### YOUR GOAL
Every record that follows must be returned word for word.

### EXTRACTED INFORMATION
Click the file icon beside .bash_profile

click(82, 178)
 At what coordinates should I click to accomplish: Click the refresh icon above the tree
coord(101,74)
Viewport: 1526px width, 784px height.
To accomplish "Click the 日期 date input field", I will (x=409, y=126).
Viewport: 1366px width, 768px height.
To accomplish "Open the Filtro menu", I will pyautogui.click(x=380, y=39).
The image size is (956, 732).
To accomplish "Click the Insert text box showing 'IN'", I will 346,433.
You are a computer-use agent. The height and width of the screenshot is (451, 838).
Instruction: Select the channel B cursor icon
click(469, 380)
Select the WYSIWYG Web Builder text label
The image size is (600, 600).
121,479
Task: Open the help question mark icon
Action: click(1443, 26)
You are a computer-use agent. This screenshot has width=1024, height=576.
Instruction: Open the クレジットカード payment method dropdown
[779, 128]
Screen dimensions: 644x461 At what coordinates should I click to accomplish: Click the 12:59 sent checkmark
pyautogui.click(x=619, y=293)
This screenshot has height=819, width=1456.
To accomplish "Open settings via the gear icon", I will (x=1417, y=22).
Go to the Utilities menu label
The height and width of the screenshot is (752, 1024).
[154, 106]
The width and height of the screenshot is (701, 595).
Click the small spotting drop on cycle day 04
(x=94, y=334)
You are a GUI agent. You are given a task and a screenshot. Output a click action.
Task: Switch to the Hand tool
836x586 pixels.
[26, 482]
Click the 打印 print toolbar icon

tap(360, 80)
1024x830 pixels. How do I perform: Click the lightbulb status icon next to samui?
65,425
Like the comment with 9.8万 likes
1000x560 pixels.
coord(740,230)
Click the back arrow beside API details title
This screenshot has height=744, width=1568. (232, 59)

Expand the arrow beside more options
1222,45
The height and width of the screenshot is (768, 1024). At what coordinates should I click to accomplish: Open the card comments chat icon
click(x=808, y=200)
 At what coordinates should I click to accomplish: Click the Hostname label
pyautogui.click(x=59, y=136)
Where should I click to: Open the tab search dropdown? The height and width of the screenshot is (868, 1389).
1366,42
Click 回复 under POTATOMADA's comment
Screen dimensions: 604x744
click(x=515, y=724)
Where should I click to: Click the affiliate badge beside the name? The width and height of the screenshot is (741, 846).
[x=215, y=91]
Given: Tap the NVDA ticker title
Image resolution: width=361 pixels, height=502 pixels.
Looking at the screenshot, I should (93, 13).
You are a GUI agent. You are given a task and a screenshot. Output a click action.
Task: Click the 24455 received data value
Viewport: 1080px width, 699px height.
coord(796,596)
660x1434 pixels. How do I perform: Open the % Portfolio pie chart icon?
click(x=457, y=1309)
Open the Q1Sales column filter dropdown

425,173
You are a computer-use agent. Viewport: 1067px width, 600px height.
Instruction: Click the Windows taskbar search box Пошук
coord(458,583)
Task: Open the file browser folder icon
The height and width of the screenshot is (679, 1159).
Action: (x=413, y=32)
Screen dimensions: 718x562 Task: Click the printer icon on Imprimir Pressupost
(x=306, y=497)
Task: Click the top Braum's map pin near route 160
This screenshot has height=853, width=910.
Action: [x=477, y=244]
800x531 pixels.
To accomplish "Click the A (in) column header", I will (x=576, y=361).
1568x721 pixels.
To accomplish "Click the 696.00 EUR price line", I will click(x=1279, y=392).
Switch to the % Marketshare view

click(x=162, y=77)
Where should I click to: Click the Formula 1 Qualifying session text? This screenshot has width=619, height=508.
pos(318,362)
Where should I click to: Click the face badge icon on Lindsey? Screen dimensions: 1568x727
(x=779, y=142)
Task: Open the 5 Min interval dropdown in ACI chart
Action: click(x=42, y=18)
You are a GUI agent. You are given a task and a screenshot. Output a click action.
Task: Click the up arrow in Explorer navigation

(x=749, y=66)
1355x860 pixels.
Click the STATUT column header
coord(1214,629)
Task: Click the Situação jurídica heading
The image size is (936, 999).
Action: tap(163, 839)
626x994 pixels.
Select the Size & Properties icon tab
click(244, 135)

### PROBLEM SOLUTION
Click the file icon beside .bash_profile

click(82, 178)
 At what coordinates should I click to accomplish: Click the refresh icon above the tree
coord(101,74)
Viewport: 1526px width, 784px height.
To accomplish "Click the 日期 date input field", I will (x=409, y=126).
Viewport: 1366px width, 768px height.
To accomplish "Open the Filtro menu", I will pyautogui.click(x=380, y=39).
The image size is (956, 732).
To accomplish "Click the Insert text box showing 'IN'", I will 346,433.
You are a computer-use agent. The height and width of the screenshot is (451, 838).
Instruction: Select the channel B cursor icon
click(469, 380)
Select the WYSIWYG Web Builder text label
The image size is (600, 600).
121,479
Task: Open the help question mark icon
Action: click(1443, 26)
You are a computer-use agent. This screenshot has width=1024, height=576.
Instruction: Open the クレジットカード payment method dropdown
[779, 128]
Screen dimensions: 644x461 At what coordinates should I click to accomplish: Click the 12:59 sent checkmark
pyautogui.click(x=619, y=293)
This screenshot has height=819, width=1456.
To accomplish "Open settings via the gear icon", I will (x=1417, y=22).
Go to the Utilities menu label
The height and width of the screenshot is (752, 1024).
[154, 106]
The width and height of the screenshot is (701, 595).
Click the small spotting drop on cycle day 04
(x=94, y=334)
You are a GUI agent. You are given a task and a screenshot. Output a click action.
Task: Switch to the Hand tool
836x586 pixels.
[26, 482]
Click the 打印 print toolbar icon

tap(360, 80)
1024x830 pixels. How do I perform: Click the lightbulb status icon next to samui?
65,425
Like the comment with 9.8万 likes
1000x560 pixels.
coord(740,230)
Click the back arrow beside API details title
This screenshot has height=744, width=1568. (232, 59)

Expand the arrow beside more options
1222,45
The height and width of the screenshot is (768, 1024). At what coordinates should I click to accomplish: Open the card comments chat icon
click(x=808, y=200)
 At what coordinates should I click to accomplish: Click the Hostname label
pyautogui.click(x=59, y=136)
Where should I click to: Open the tab search dropdown? The height and width of the screenshot is (868, 1389).
1366,42
Click 回复 under POTATOMADA's comment
Screen dimensions: 604x744
click(x=515, y=724)
Where should I click to: Click the affiliate badge beside the name? The width and height of the screenshot is (741, 846).
[x=215, y=91]
Given: Tap the NVDA ticker title
Image resolution: width=361 pixels, height=502 pixels.
Looking at the screenshot, I should (93, 13).
You are a GUI agent. You are given a task and a screenshot. Output a click action.
Task: Click the 24455 received data value
Viewport: 1080px width, 699px height.
coord(796,596)
660x1434 pixels. How do I perform: Open the % Portfolio pie chart icon?
click(x=457, y=1309)
Open the Q1Sales column filter dropdown

425,173
You are a computer-use agent. Viewport: 1067px width, 600px height.
Instruction: Click the Windows taskbar search box Пошук
coord(458,583)
Task: Open the file browser folder icon
The height and width of the screenshot is (679, 1159).
Action: (x=413, y=32)
Screen dimensions: 718x562 Task: Click the printer icon on Imprimir Pressupost
(x=306, y=497)
Task: Click the top Braum's map pin near route 160
This screenshot has height=853, width=910.
Action: [x=477, y=244]
800x531 pixels.
To accomplish "Click the A (in) column header", I will (x=576, y=361).
1568x721 pixels.
To accomplish "Click the 696.00 EUR price line", I will click(x=1279, y=392).
Switch to the % Marketshare view

click(x=162, y=77)
Where should I click to: Click the Formula 1 Qualifying session text? This screenshot has width=619, height=508.
pos(318,362)
Where should I click to: Click the face badge icon on Lindsey? Screen dimensions: 1568x727
(x=779, y=142)
Task: Open the 5 Min interval dropdown in ACI chart
Action: click(x=42, y=18)
You are a GUI agent. You are given a task and a screenshot. Output a click action.
Task: Click the up arrow in Explorer navigation

(x=749, y=66)
1355x860 pixels.
Click the STATUT column header
coord(1214,629)
Task: Click the Situação jurídica heading
The image size is (936, 999).
Action: tap(163, 839)
626x994 pixels.
Select the Size & Properties icon tab
click(244, 135)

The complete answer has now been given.